Each beaker had what appeared to be a stethoscope attached to it, the diaphragm stuck right to the glass, sealed there with a clear adhesive. The earpieces waited for someone to pick them up and listen. The boy led the way, followed by his parents, and then Alinger. They stopped before the first display, a jar on a marble pedestal, located just beyond the parlor entrance, set right in their path.
“There’s nothing in it,” the boy said. He peered all around, surveying the entire room, the other sealed beakers. “There’s nothing in any of them. They’re just empty like.”
“Ha,” said the father, humorlessly.
“Not quite empty,” Alinger said. “Each jar is airtight, hermetically sealed. Each one contains someone’s dying breath. I have the largest collection of last breaths in the world, over a hundred.
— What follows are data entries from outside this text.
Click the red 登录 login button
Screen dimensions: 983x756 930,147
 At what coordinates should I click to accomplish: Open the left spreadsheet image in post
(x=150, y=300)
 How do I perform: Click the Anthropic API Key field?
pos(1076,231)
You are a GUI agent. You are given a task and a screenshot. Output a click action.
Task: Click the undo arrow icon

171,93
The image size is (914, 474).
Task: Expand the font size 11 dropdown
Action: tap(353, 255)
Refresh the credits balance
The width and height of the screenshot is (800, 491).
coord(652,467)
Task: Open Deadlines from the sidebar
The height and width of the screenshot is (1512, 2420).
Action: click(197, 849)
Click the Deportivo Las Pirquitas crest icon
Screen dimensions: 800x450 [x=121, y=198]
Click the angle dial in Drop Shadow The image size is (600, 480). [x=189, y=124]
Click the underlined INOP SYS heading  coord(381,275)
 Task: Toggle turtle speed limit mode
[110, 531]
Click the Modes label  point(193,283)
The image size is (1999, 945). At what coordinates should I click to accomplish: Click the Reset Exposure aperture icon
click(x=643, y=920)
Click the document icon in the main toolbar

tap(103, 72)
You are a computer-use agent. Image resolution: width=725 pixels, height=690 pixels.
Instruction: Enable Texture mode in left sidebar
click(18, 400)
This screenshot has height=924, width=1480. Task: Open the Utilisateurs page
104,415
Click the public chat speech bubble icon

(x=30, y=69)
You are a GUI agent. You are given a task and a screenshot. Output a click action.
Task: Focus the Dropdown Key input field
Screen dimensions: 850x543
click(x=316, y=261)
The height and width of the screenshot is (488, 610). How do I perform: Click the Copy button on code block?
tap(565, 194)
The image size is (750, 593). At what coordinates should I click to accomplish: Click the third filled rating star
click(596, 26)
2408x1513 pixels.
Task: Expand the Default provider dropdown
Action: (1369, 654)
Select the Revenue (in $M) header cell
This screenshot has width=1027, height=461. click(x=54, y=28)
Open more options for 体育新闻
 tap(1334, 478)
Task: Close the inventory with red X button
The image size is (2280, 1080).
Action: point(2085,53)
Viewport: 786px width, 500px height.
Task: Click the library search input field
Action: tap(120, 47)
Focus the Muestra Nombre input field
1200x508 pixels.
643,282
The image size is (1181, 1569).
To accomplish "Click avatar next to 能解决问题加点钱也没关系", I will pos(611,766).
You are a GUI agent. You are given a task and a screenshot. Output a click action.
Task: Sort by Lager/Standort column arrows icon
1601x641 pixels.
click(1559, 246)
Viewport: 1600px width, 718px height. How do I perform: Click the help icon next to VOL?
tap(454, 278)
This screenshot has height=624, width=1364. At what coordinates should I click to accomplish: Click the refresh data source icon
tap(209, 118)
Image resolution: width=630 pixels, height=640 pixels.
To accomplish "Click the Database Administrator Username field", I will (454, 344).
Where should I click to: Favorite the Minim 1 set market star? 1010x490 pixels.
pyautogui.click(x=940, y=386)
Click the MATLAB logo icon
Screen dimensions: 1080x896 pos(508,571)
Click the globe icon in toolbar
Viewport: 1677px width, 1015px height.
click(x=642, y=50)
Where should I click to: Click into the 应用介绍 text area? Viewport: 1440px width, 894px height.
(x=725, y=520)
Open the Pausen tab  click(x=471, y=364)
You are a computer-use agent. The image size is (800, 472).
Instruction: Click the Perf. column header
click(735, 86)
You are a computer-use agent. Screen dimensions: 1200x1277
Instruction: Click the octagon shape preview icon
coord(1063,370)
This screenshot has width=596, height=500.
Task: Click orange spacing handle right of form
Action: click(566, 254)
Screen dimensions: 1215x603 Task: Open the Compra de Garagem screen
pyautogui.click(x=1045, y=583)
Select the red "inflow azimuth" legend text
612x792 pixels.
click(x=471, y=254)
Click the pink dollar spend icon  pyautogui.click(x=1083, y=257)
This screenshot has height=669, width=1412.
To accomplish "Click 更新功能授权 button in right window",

Some of these bottles contain the final exhalations of some very famous people.”
Now the woman began to laugh; real laughter, not laughter for show. She clapped a hand over her mouth and shivered, but couldn’t manage to completely stifle herself. Alinger smiled. He had been showing his collection for years. He was used to every kind of reaction.
The boy, however, had turned back to the beaker directly before him, his eyes rapt. He picked up the earpieces of the device that looked like but was not a stethoscope.